This speech was presented as part of the Noted Festival Event on Thursday the 5th of May: ‘AIDS Action Council presents Gay Sex is Fun’.
Thank you to Noted for inviting me to speak and for the AIDS Action Council of the ACT for putting on this excellent event.
Growing up as a man who is attracted to men I very early on became aware that my life was supposedly going to be a lot harder than many others.
When I came out to my mother for example she said her only worry was that my homosexuality would make my life harder. My first relationship with a boy, one that lasted a huge three weeks (that’s a long time for a teenager), ended after he decided that he could not be gay and that he would be straight from now on. Based on his regular appearances on my Grindr feed I assume that has not worked out. But I still remember thinking that that would never occur if I were straight. And even now, when insisting we’re all ‘born this may’ many gays demand that “of course I’m born gay, who would choose this?” It’s like homosexuality is exactly what our protractors say it is; a disease from which we should all wish we were cured.
Now, I do not want to deny that gay lives have been and remain hard. Discrimination, repression and violence towards gay people remains rife.
Yet, at the same time, I feel an intense need to say, fuck that!

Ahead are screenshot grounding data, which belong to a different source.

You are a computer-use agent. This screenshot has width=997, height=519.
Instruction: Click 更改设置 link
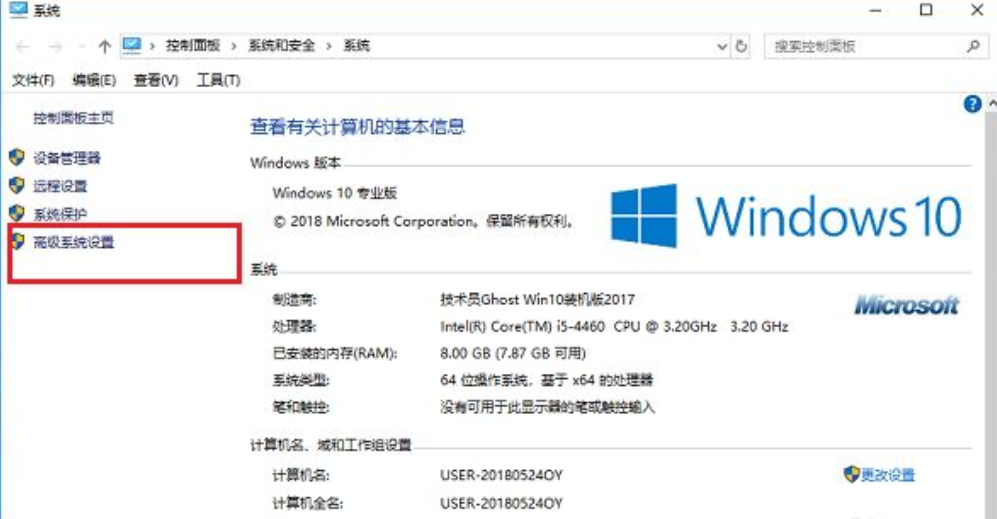tap(888, 474)
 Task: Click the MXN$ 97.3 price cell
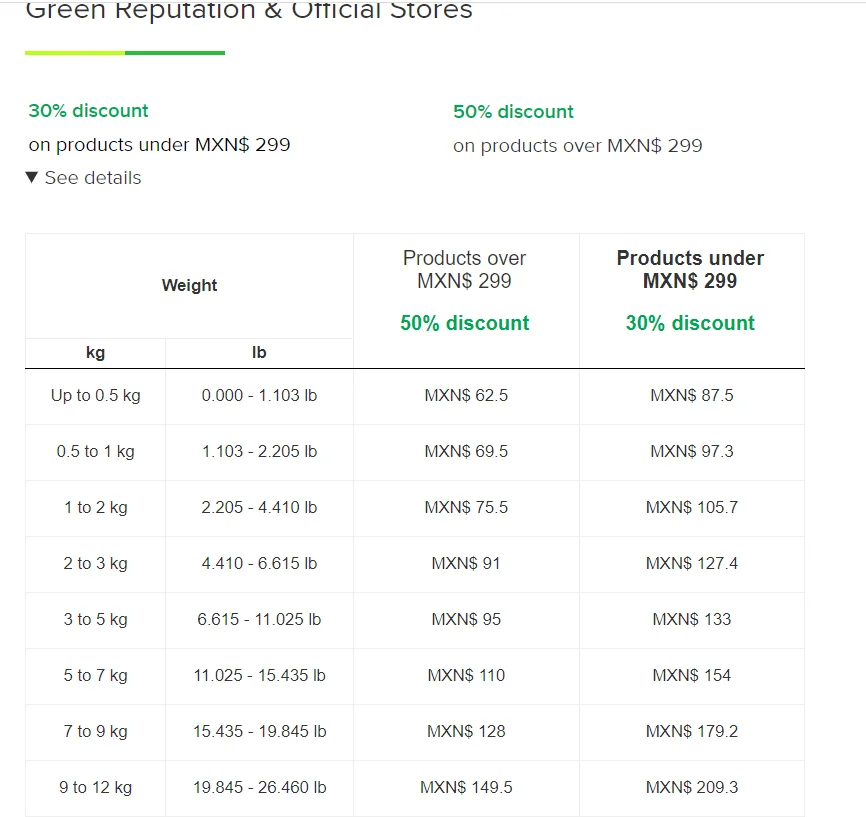point(692,452)
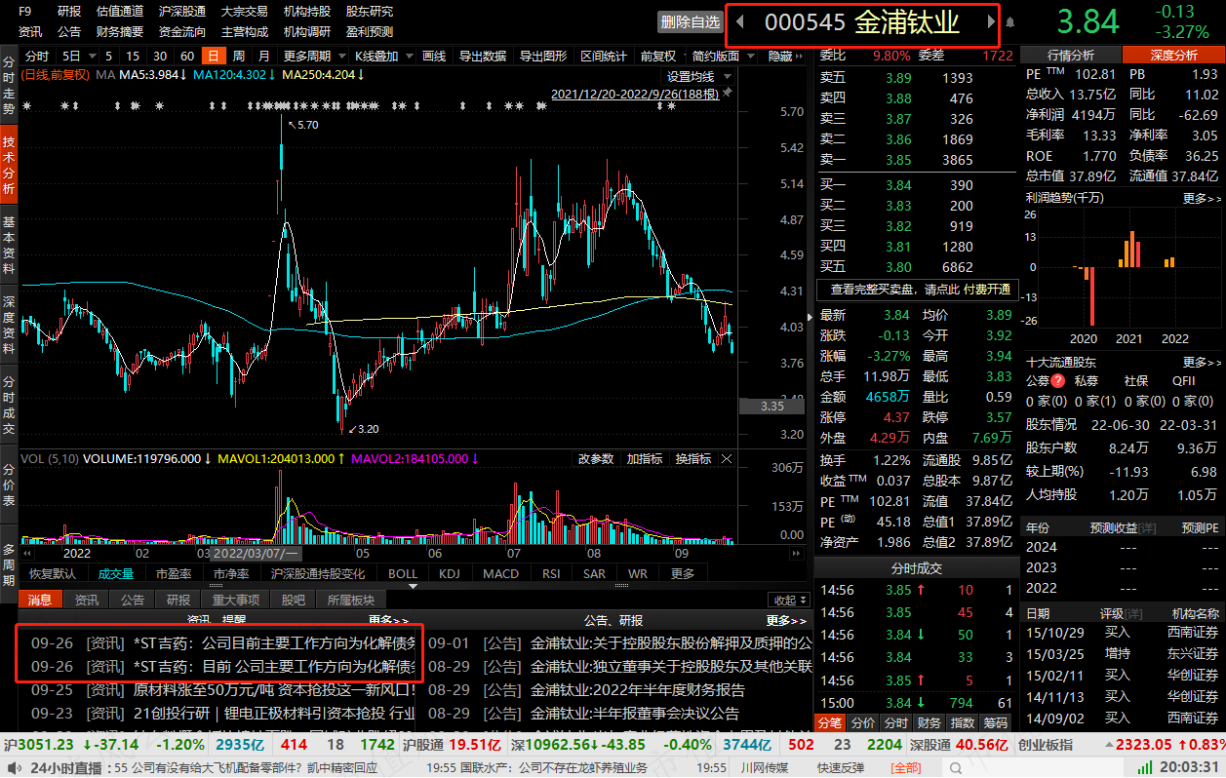Go to next stock with right arrow
The width and height of the screenshot is (1226, 778).
coord(990,22)
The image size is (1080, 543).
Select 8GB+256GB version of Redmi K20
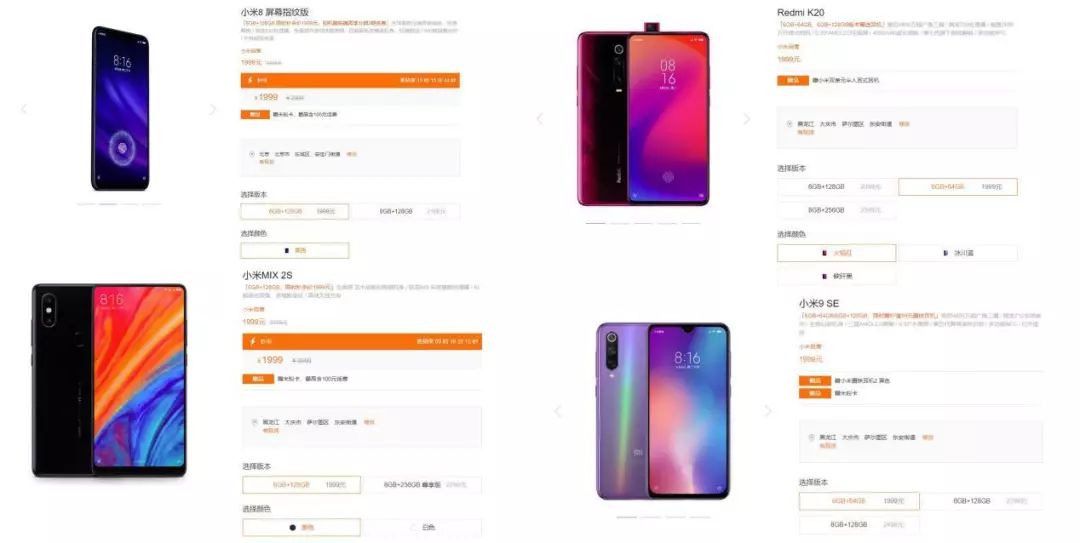tap(837, 210)
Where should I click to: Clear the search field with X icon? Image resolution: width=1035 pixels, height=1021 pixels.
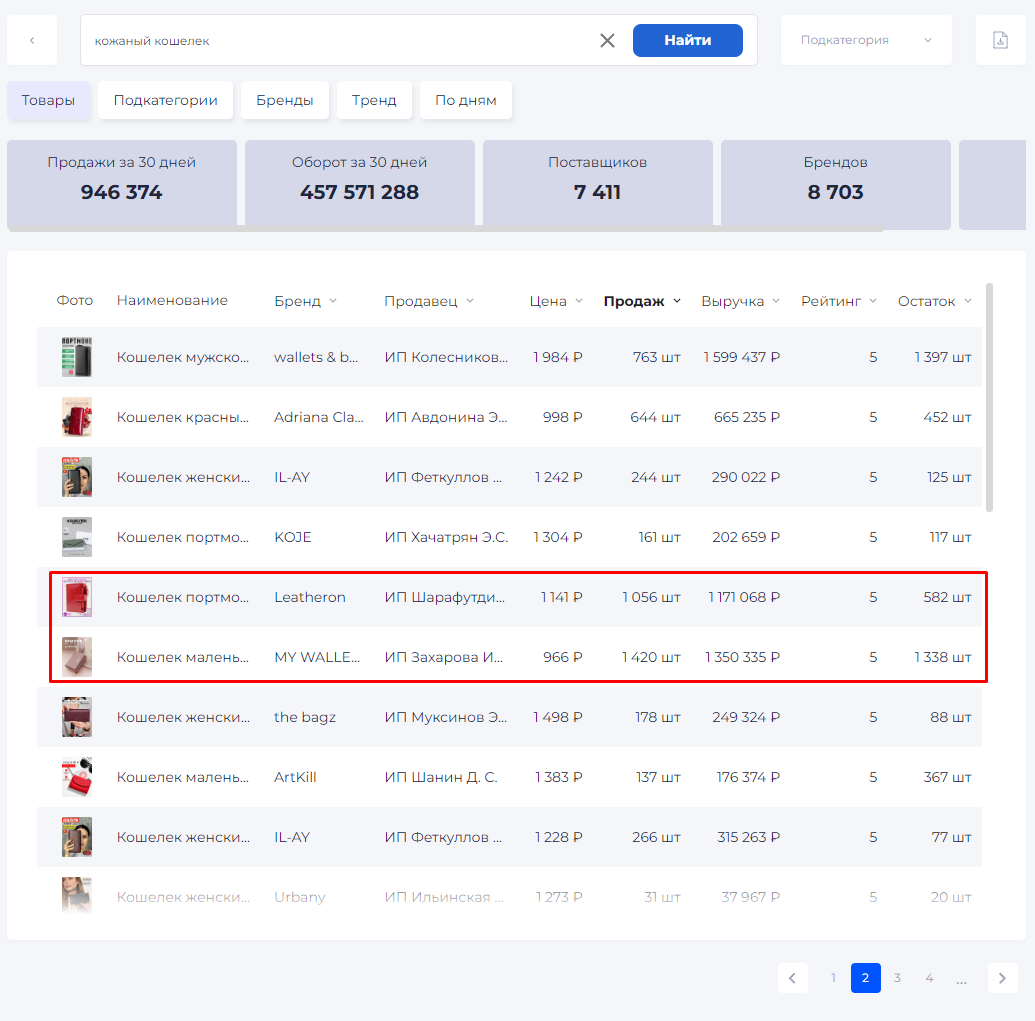click(607, 41)
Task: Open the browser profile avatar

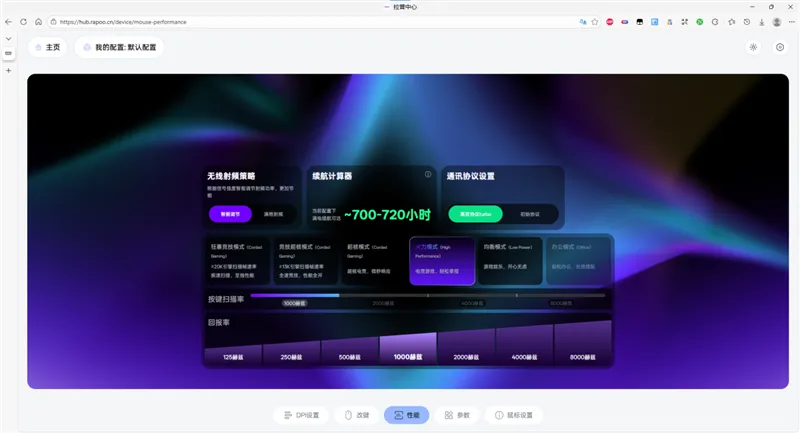Action: point(777,21)
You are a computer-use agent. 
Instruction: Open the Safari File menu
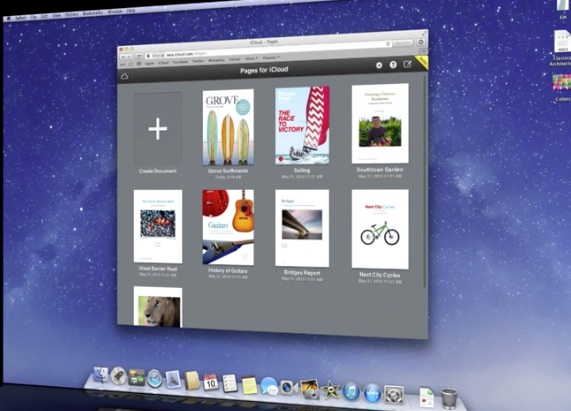[34, 17]
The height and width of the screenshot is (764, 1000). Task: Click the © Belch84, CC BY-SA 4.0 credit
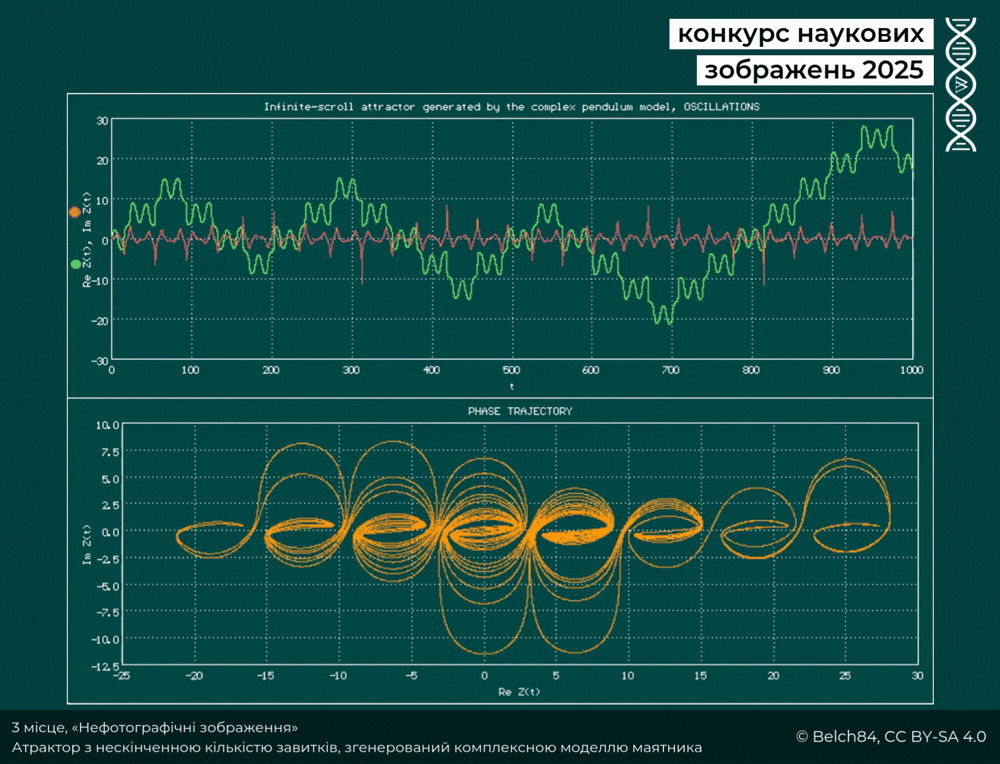(x=891, y=736)

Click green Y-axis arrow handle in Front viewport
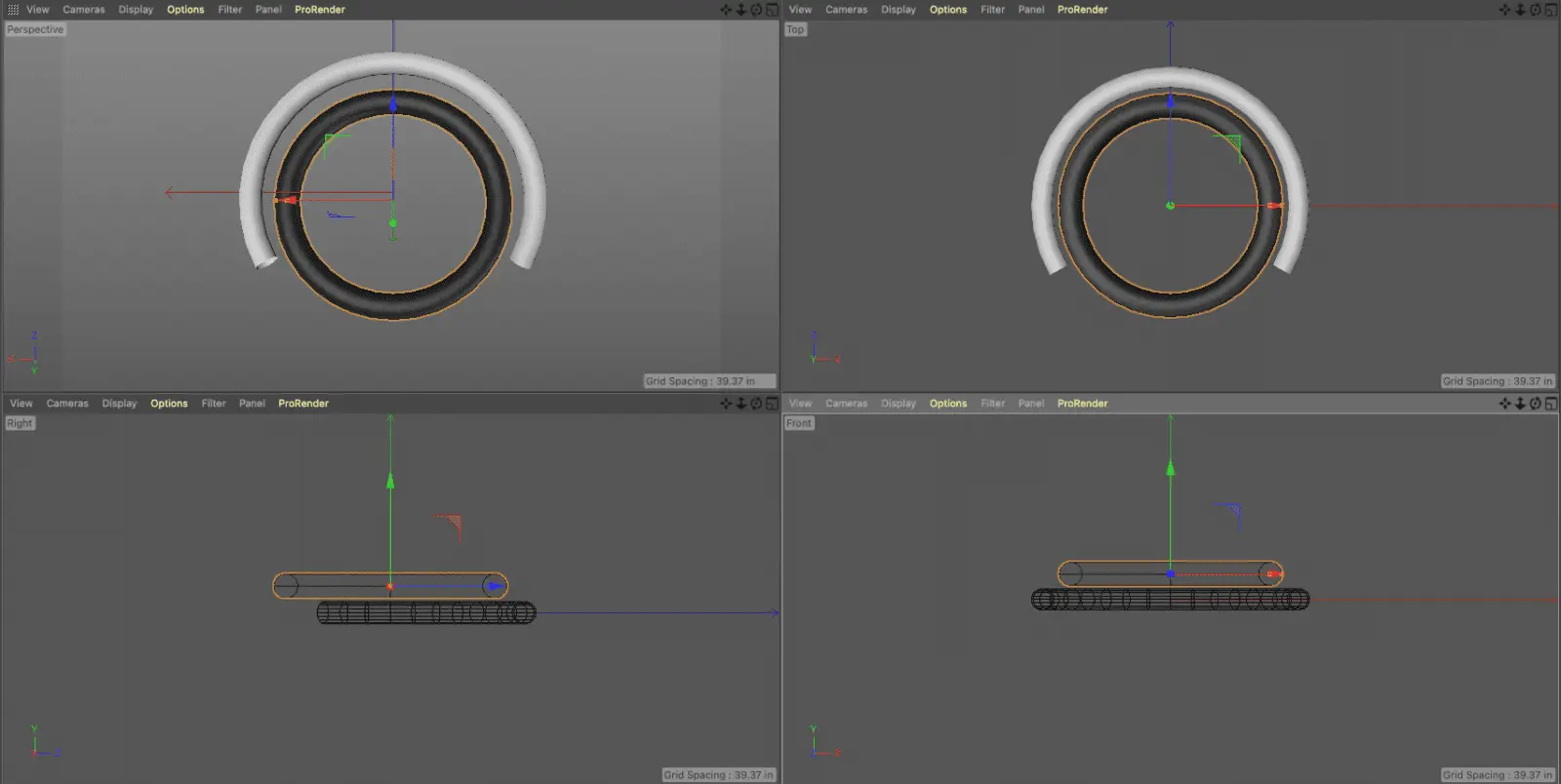[x=1171, y=468]
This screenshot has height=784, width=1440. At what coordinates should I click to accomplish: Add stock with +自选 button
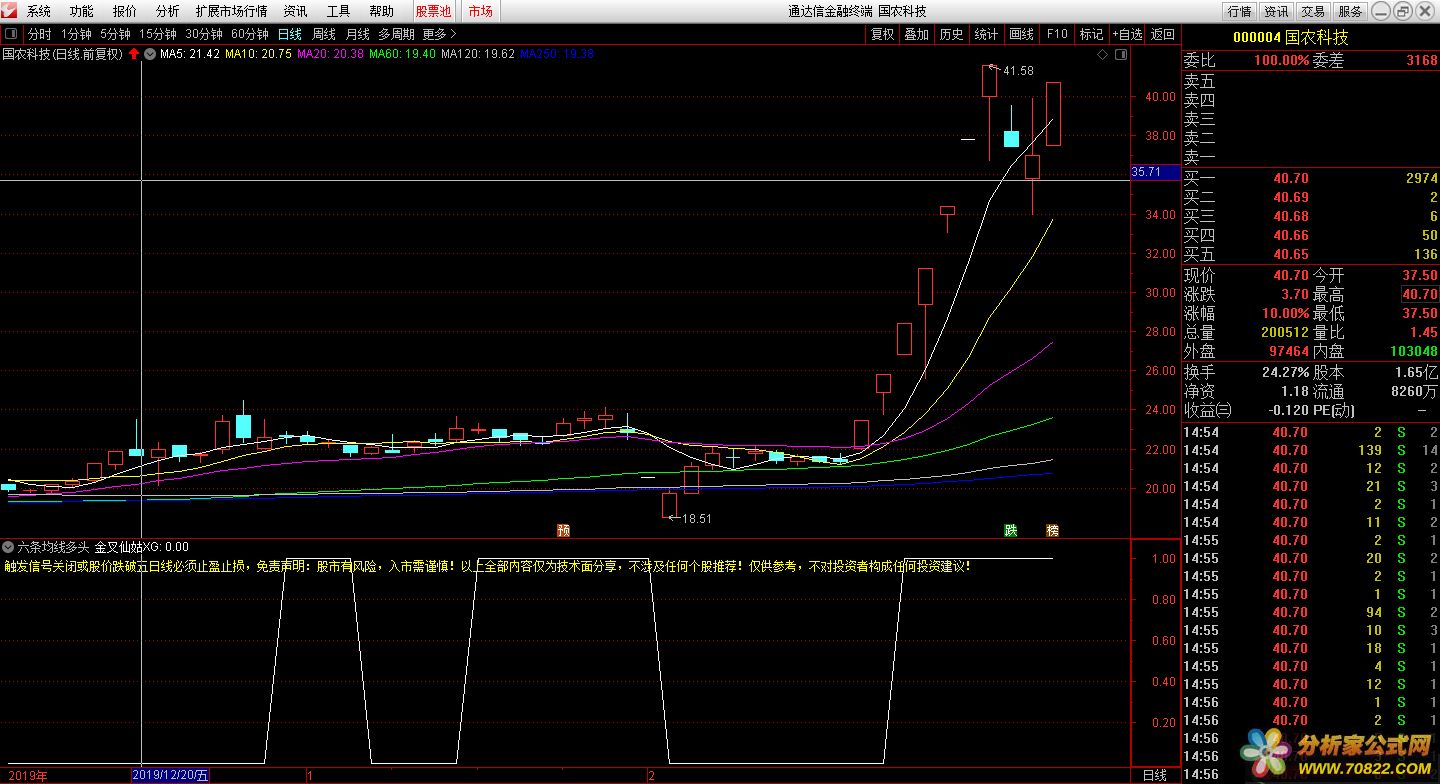(x=1127, y=34)
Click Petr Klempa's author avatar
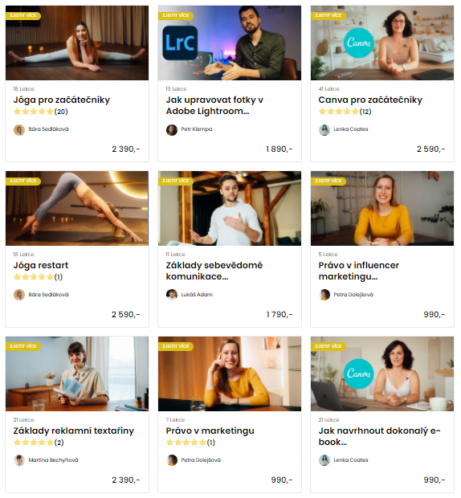The width and height of the screenshot is (461, 498). coord(172,130)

Fuck this idea that being gay is a thing that’d we’d all want to avoid like the plague. Fuck the idea that it is something no one would choose.
I say this not just because gay sex — that which happens between a monogamous couple with the hope that one day this sex will be legitimised by the state and that next time the wedding rings will have to be taken off before the fingering begins — is fun, although I am sure it is.
I’m saying it because the very nature of being gay has the potential to open up a range of sexual possibilities, ones that I know I likely would never had explored if I were straight.